So every set the same thing happens: spoilers are released, cards are quickly found that are the "hallmark" cards of the set (Scuta and Doomsday Specter in Planeshift) and everyone goes crazy trying to secure four copies of them. This makes for great trading, but it misses something - truly great players scan the lands and artifacts first. The issue is that these cards are the easiest to break, because they lack any color affiliation. So inevitably a month or so after the release of a set, one land or artifact becomes the "must-have" sleeper of the set. In Visions it was Quicksand, in Fourth Edition it was Mishra's Factory and Strip Mine (although everyone knew that was good). In Masques it was the accursed Port.
This brings up another point: Sometimes gremlins must hijack R&D when the lands are being tested. Look through the past sets, and you will quickly notice no other type of card (Instants, Sorceries, and so on) consistently has a bigger gap in power between the best and worst cards. Some lands are RIDICULOUSLY powerful. Library and Academy are among the worst (or best, depending on your point of view) cards in the game - these must have been made the night the drunk gremlins were making cards. These two cards are simply way too good. Land has no casting cost or color requirement, so it is hard to penalize someone for laying land; and as a result, most lands have the same casting cost. (Unlike, say, comparing Hornet Cobra from Legends - 1GG, 2/1, First Strike - with Elvish Archer: 1G, 2/1, First Strike.) (Well, there are "comes into play tapped" and sacrifice effects, but generally you're right -- The Ferrett)
On the other end of the spectrum are the HORRIBLE lands, lands so bad that the mere mention of them sends veterans in to giggles, cards that are never going to see the light of a trade binder, let alone the sleeve of a tournament deck. I like to think of these lands as "proxies to be." Among the most wretched "proxies to be" are Sorrow's Path (Oh... my... God! This CARD SUCKS), the Homelands Filter lands and the Urza lands. Imagine, a Sorrow's Path or a Library of Alexandria: They both use up a land drop and nothing else, they're both the same rarity, and yet one is so much better than the other that I cannot think of a way to adequately describe the difference. Its like winning a sweepstakes and being offered a Rolls Royce or a Razor Scooter. It's a no-brainer.
But on a rare occasion WotC gets it right (this gremlin is called "Mark Rosewater"). The land is dead-on balanced. The fact that it is a non-basic land makes it somewhat of a questionable choice, but its ability makes it worthwhile. This is the perfect tournament card. One that goes in a lot of decks, but not EVERY deck. Quicksand and Reflecting Pool were like this... And now we can add a new staple tournament land to the list. It is a card that has gotten very little press, yet it is one of the most useful cards in Planeshift.

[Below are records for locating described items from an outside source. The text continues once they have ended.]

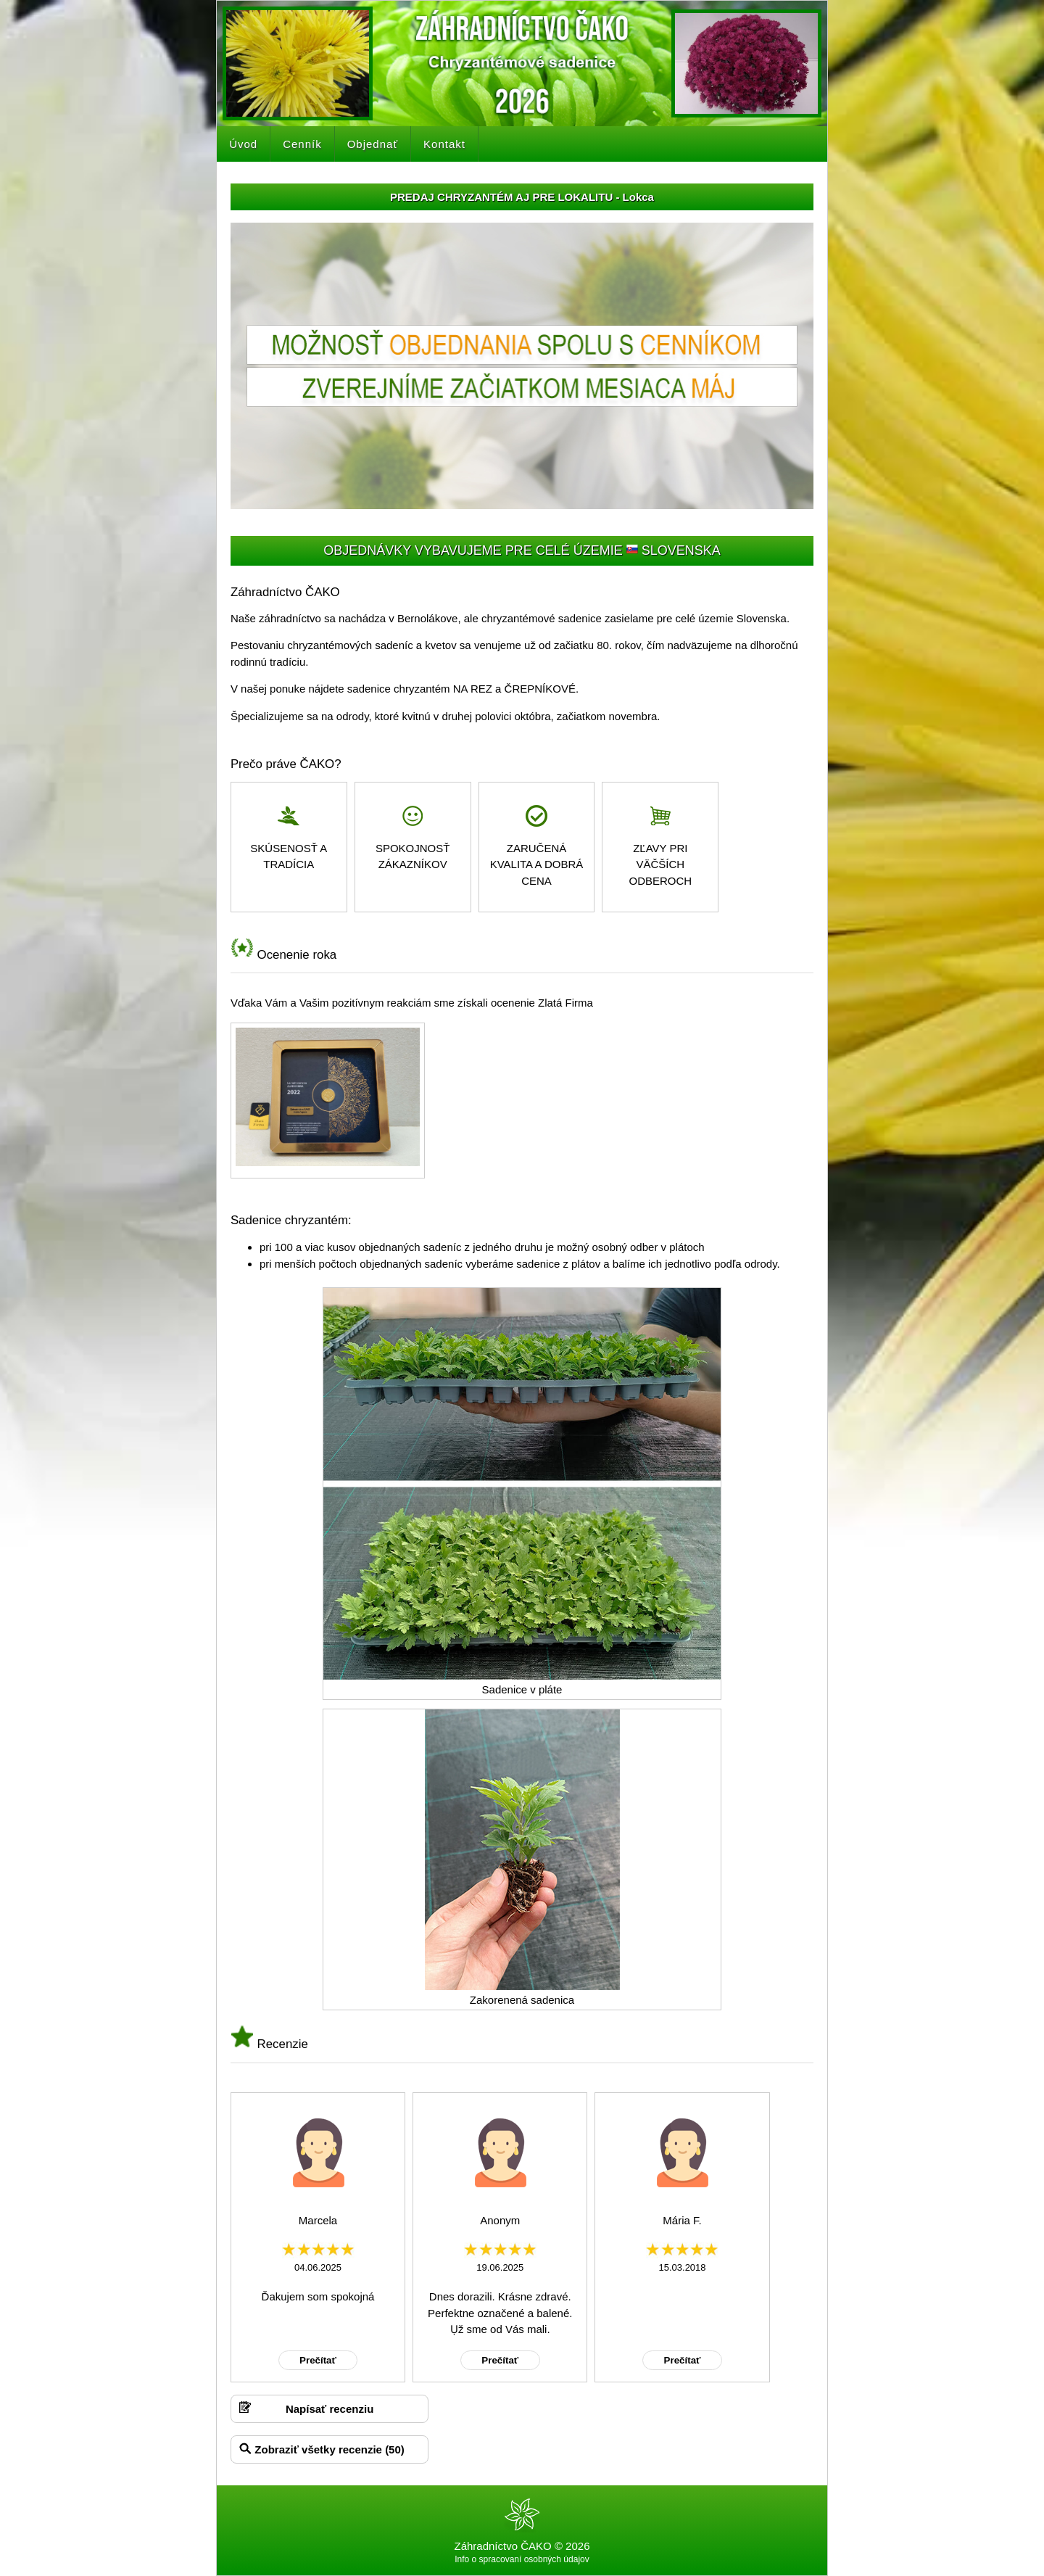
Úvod (243, 144)
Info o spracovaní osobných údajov (522, 2559)
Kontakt (444, 144)
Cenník (302, 144)
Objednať (372, 144)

The card is Terminal Moraine.
At first glance, it may seem a little underpowered - after all, didn't Glaciers do the exact same thing? And it did it over and over again. But this thinking is flawed. One cannot compare old cards with new cards. Clearly, Necro is better than Bargain (although they are not openly comparable), but Bargain was a good card in its own right. The metagame was different enough, and the card was just slightly different so as to be worthwhile. Much the same thing can be said about Terminal Moraine vs. Glaciers.

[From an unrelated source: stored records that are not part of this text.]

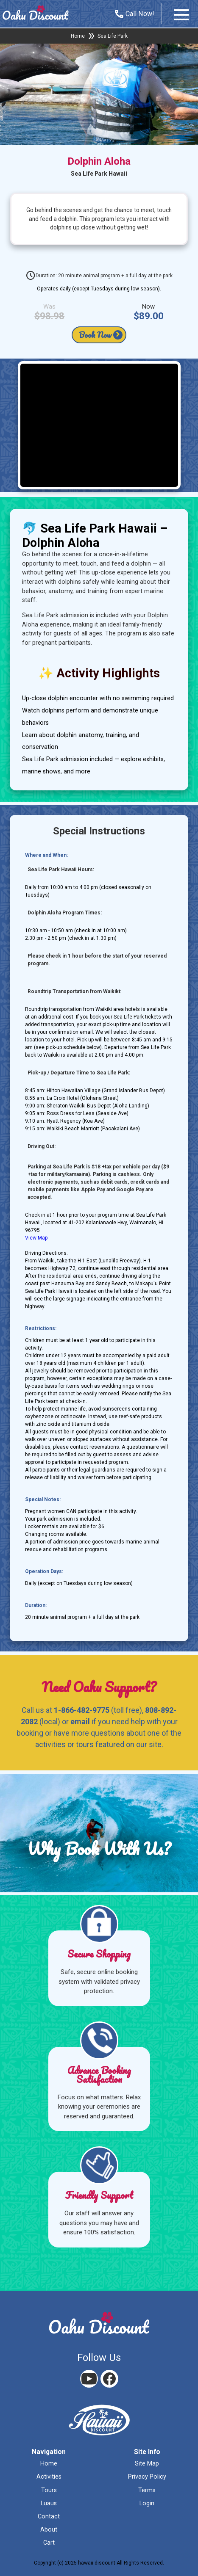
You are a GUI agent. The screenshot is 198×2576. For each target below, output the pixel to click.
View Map (36, 1238)
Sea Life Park (113, 36)
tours (49, 2490)
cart (49, 2542)
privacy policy (147, 2476)
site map (147, 2463)
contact (49, 2516)
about (48, 2529)
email (80, 1721)
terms (147, 2490)
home (48, 2463)
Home (78, 36)
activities (48, 2476)
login (146, 2503)
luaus (49, 2503)
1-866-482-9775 (81, 1710)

First, Moraine taps for a mana - something Glaciers did not do. Secondly, Moraine comes into play untapped, so that it can be used as soon as possible and is not as susceptible to Tsabo's Web (Web crushes Glaciers in this sense). Third, and perhaps most importantly, Moraine is playable RIGHT NOW. It's even an uncommon. No one would say that Moraine is superior to Glaciers, but it is pretty darn good.
What kind of deck can use Moraine? Well, almost any deck that uses the super-slow Lairs could be upgraded with 4 Moraines. I have an IBC Zombie deck that is heavily metagamed against green and needs three colors. The Lairs were okay, but swapping them for Moraines was a huge difference. Tight, three-color decks that have lots of land but need lots of different colored mana need Moraines.

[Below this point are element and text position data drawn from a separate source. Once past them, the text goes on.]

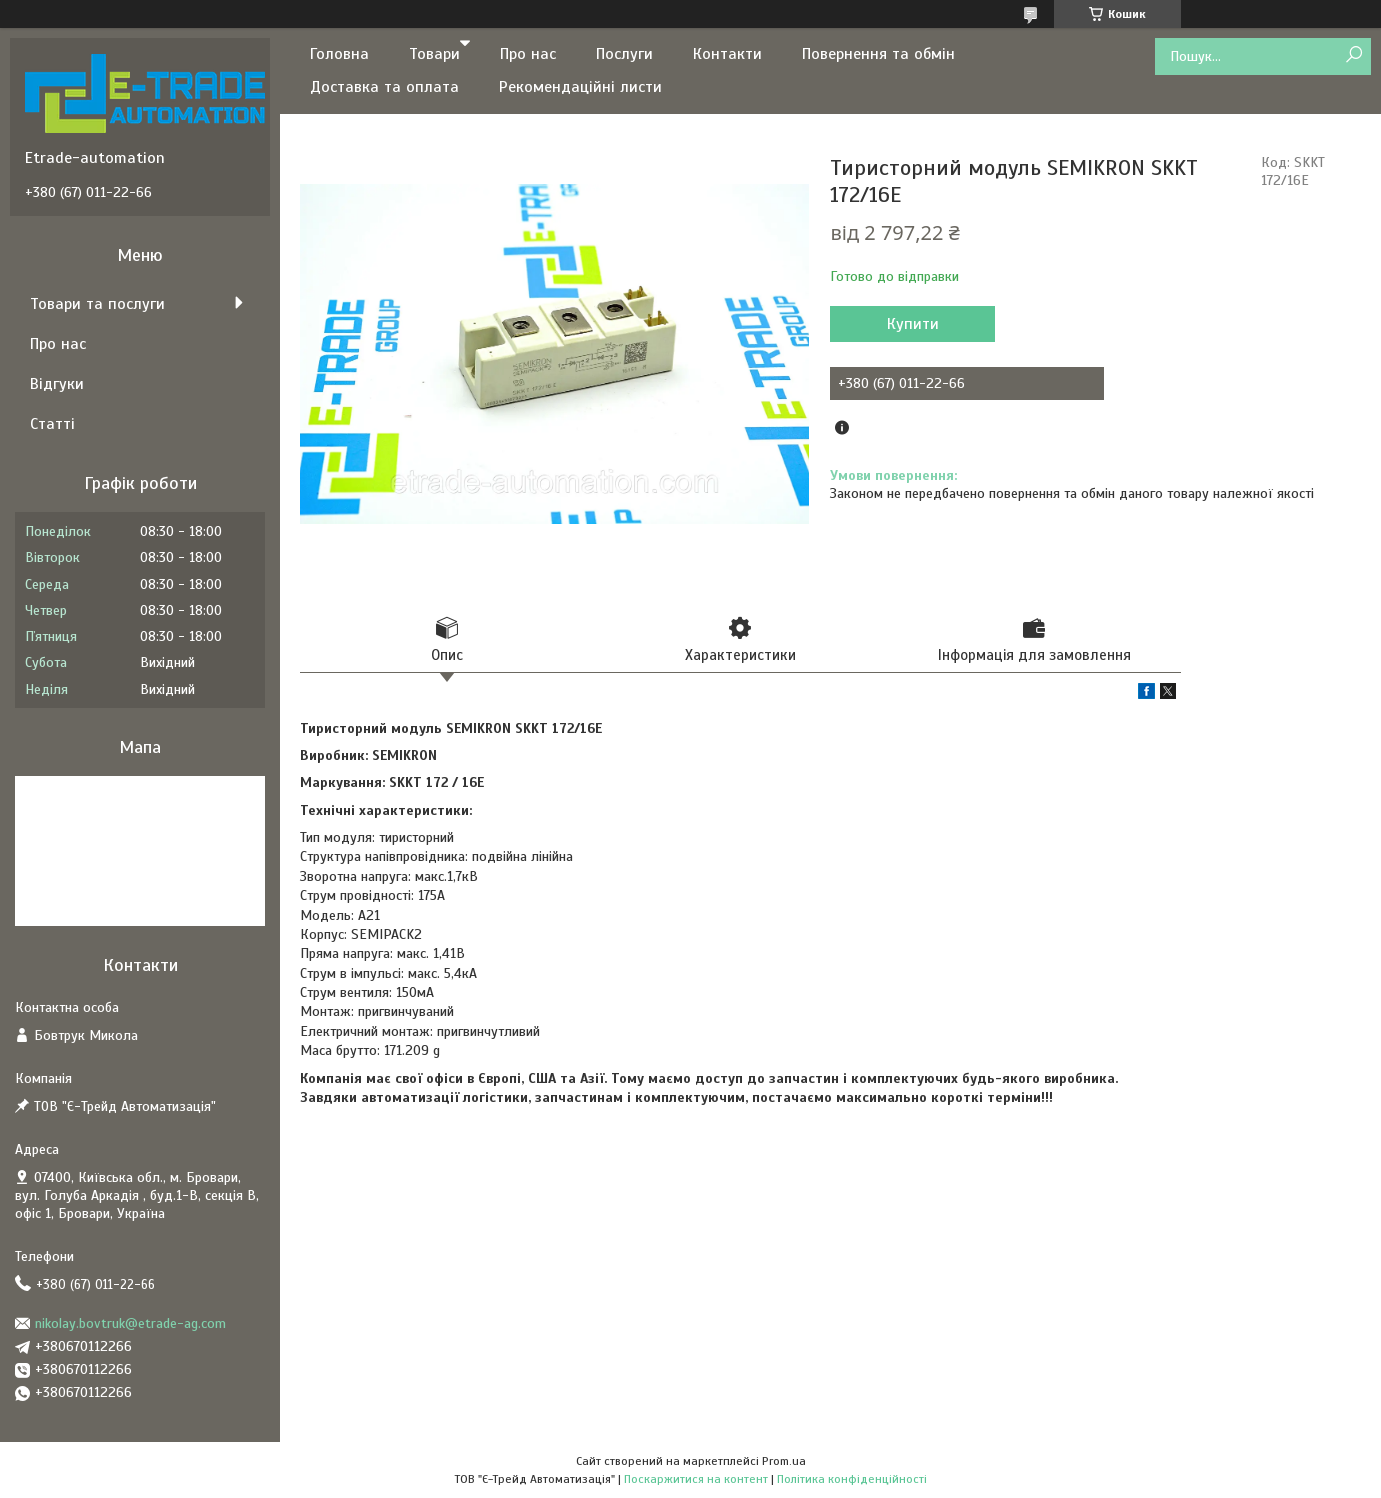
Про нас (528, 54)
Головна (339, 54)
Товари (434, 54)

Second, I have seen a couple of potentially terrifying pure (i.e., non-splashed) five-color decks and Moraine is just the shot in the arm these decks need to become ever more tournament viable. One of these decks used Untamed Wilds, Rampant Growth, and Harrow. Clearly, Moraine fits in this deck. In fact it is openly comparable to Untamed Wilds and is better in that it is free, can be used as an instant, and taps for mana.
Just as Quicksand, Stalking Stones, and Reflecting Pools were good, but not broken lands, Terminal Moraine is the unsung (as of now) hero of Planeshift. It is reasonably priced and easy to use. It gives you basic land of any color and, in a pinch, boring old colorless mana. So stock up on the Moraines for IBC and T2. To quote Frank Herbert: "The sleeper has awakened!"